墨问……你既然来了,为什么还不肯救我走呢……
你是不是……在外面有了母龙……真的不要我了……
“我不准……我不准你在外面……”他的声音断断续续,“有母龙……”
斛律孤凑到他面前,听了半天也没听懂他在说什么,不禁皱了眉,问谢言道:“他在说些什么?”

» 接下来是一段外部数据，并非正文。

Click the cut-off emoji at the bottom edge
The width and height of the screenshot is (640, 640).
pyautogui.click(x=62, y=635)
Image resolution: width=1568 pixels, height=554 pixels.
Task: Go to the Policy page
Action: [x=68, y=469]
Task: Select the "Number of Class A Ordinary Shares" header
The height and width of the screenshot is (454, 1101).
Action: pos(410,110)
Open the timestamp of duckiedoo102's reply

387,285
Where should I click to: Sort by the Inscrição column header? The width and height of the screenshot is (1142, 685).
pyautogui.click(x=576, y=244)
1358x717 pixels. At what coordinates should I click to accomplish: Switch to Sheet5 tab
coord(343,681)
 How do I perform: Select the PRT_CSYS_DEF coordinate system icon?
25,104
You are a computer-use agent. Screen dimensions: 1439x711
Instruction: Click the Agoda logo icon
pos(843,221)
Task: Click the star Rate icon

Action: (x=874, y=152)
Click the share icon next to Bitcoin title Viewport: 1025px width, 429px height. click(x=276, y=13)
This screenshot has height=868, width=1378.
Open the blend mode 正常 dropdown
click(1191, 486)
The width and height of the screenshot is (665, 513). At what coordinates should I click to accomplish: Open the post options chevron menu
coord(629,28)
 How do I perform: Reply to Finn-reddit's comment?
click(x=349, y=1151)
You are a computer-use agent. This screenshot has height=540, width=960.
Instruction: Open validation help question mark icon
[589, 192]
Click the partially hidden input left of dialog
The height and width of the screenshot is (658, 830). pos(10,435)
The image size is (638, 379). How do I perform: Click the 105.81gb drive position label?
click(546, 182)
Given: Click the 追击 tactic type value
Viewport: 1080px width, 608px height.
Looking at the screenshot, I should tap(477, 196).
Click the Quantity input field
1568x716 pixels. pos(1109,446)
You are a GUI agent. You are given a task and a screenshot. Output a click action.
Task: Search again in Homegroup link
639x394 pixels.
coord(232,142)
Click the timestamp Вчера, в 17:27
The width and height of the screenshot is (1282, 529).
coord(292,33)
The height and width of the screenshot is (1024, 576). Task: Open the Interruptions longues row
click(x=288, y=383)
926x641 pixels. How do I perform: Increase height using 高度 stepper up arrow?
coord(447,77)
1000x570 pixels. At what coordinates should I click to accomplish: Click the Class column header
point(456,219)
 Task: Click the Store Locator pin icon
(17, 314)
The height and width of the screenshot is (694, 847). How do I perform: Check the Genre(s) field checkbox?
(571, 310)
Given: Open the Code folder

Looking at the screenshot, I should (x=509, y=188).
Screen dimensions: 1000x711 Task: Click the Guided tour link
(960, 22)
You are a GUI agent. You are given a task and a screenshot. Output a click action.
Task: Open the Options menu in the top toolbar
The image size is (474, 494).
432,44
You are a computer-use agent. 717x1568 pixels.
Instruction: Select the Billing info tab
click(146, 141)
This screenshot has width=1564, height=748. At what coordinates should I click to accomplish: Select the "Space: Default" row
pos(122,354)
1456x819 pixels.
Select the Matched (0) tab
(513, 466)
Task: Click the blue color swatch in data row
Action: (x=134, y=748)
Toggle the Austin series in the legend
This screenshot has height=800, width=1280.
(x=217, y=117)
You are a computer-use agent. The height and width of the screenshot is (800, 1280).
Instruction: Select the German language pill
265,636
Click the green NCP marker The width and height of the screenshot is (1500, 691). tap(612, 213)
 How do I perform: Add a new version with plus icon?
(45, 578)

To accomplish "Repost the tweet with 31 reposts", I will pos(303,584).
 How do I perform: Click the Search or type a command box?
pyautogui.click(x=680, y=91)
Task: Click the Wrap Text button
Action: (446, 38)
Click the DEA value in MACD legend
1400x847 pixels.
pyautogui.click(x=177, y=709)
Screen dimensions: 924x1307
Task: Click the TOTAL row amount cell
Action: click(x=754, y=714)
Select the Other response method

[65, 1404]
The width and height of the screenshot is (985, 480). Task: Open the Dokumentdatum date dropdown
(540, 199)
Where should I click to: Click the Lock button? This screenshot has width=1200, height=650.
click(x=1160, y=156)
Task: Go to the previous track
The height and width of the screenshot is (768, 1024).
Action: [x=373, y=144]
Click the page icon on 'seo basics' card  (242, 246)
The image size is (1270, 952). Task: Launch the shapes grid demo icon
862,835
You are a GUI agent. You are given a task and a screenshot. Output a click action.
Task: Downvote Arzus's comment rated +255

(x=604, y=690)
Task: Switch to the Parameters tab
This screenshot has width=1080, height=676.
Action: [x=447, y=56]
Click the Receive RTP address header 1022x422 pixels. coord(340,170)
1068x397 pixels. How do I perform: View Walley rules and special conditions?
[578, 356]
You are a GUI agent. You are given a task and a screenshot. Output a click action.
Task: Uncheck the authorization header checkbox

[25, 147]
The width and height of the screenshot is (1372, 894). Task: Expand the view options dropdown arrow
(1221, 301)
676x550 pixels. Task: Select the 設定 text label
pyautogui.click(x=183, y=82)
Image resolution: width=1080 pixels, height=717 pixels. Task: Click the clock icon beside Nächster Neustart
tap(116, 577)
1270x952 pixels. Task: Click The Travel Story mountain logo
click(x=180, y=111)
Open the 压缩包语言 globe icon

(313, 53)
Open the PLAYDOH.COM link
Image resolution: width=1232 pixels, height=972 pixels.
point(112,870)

谢言放下茶杯,没什么好气应着:“我怎么知道他说什么。”
李冼喘着气,目光依旧是散的,“你等我……等我平了战事……就来找你……”
谢言也失了耐心,“你还愣着干什么,还不快问他情报在哪!”
斛律孤瞪了他一眼,又凑近李冼耳边,尽量柔和地问:“李冼,情报在哪?”
“情报……”李冼缓缓抬起眼来看他,眸中却没有焦距,“情报……什么情报……”
“就是,那两个玄甲军给你的情报。”
“玄甲军……情报……”他忽然低低地笑起来,“我知道了……你说的情报……”
斛律孤一看有门,不由得有几分欣喜,催促道:“快告诉我,在哪?”
“好……我告诉你……你过来,我就告诉你……”
斛律孤再往上凑一步,听见他道:“情报就在……”
李冼却又停住不说了,唇边笑意扩大,突然用力啐了他一口血沫。
“……”
斛律孤愣了两秒,用手在脸上抹了一把,而后勃然大怒,谢言也站起身来,前者指着李冼的鼻子,“你”了半天,忽然从桌上抓起鞭子,用尽全力连续抽了他好几鞭。
李冼却好像不知道疼了,仰头大笑起来,笑够了,喊道:“你们这些杂碎,永远也别想冒充他!我的墨问……从来不会逼我,说我不想说的事!”
“你!”
“斛律孤!”他用力一挣,把绑住胳膊的铁链也挣得响了一响,“你听好了,我大胤,两年之内……必将亡你塔悍!”